Langit sudah gelap. Aku melihati jalanan depan.

"Emang baru dua hari. Tapi jalanin ajalah."

Senyumku terkembang di balik punggungnya.

Tapi Irene tidak membiarkanku mempertahankan senyum sampai ke kamar tidurku. Dia mencegatku di ruang depan, hanya beberapa langkah dari pintu. Dia mengomeliku tentang aku yang seperti anak nakal karena pulang larut, dan tidak mengabari orang rumah sehingga membuat mereka khawatir. Kayak dia beneran khawatir saja.

Tidak cukup sampai situ, esoknya Irene kembali mengganggu hariku. Aku memang terkadang bosan diam di rumah kala libur tiba, karena mau tak mau jadi lebih sering berjumpa dengannya, melihat wajah juteknya terutama kepadaku. Tapi bukan ide yang bagus juga menghabiskan siang berdua bersamanya ke supermarket. Sungguh, tidak akan ada hal baik yang kami dapatkan setelah ini.

Setibanya di parkiran pun, dia bilang dia mengajak temannya, otomatis menyingkirkanku. Baiklah, aku memang tak mau berbelanja bersamanya ke dalam sana tapi bukan berarti dia boleh... ah, terserah saja deh. Aku tidak peduli. Silakan berbuat sesuka dia saja.

Irene masuk duluan ke supermarket. Aku menyusul setelah lima menit. Lalu tak menyangka akan bertemu Navid di dalam, bersama Irene.

Aku terdiam di posisiku berdiri, tangan menggenggam lemah keranjang.

Jadi teman yang diajak Irene itu... Navid?

Mereka tidak melihatku. Tidak mungkin melihatku sih, jika asyik mengobrol begitu.

Tentu saja mereka bersama, mereka kan berteman. Atau mungkin lebih dari itu jika kemarin cowok itu berbohong.

Aku juga berteman dengannya, kemarin.

Dalam sekejap, aku benar-benar merasa sendirian. Lebih sendirian dibanding sebelum-sebelumnya.

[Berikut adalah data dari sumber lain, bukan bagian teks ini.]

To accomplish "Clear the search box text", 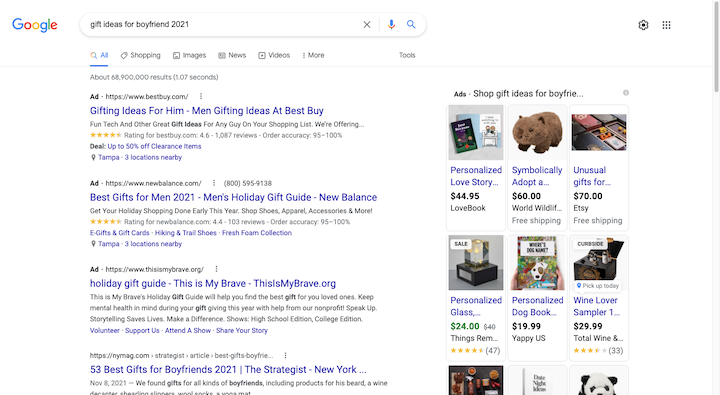I will click(366, 25).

Semua orang terlihat menjauh dariku.

Keranjangku jatuh dari genggaman.

Aku kembali lebih cepat ke mobil, kulit sudah diliputi aliran keringat. Saat di dalam pun, dadaku masih terasa menyempit dan menggigil. Kuulur-ulurkan tangan ke bawah, mencari botol minumku, lalu meneguknya banyak-banyak sampai sebagiannya tumpah ke pakaian yang kukenakan.

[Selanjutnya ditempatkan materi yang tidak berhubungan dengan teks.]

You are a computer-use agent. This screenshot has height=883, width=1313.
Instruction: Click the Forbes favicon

Tarik napas, Orine, tarik napas.

Kusandarkan kepala ke kepala jok, tak kuat menghapus sisa-sisa air di sekitar mulut.

Irene, aku mohon cepet ke sini.

Lama sekali aku sendirian di sana sampai Irene membuka pintu kemudi di sampingku. Dia menelepon Mama untuk menyuruh sopir rumah ke sini, dia tidak kuat menyetir.

Sampai di rumah, aku langsung masuk ke kamarku, menjatuhkan diri ke tempat tidur. Keheningan itu tiba-tiba jauh terasa lebih nyaman dibanding kapan pun aku mendarat di ruang pribadiku itu.

"Orine...."

"Jangan suruh Orine ke supermarket dulu, Ma. Orine mohon."

Hari itu aku kembali menangis sendirian, setelah terakhir aku tak bisa mengingatnya.

a.n.
nulis chapter ini mengingatkanku dengan beautiful world, where are you? nya sally rooney. sampul versi indonya berlatar supermarket.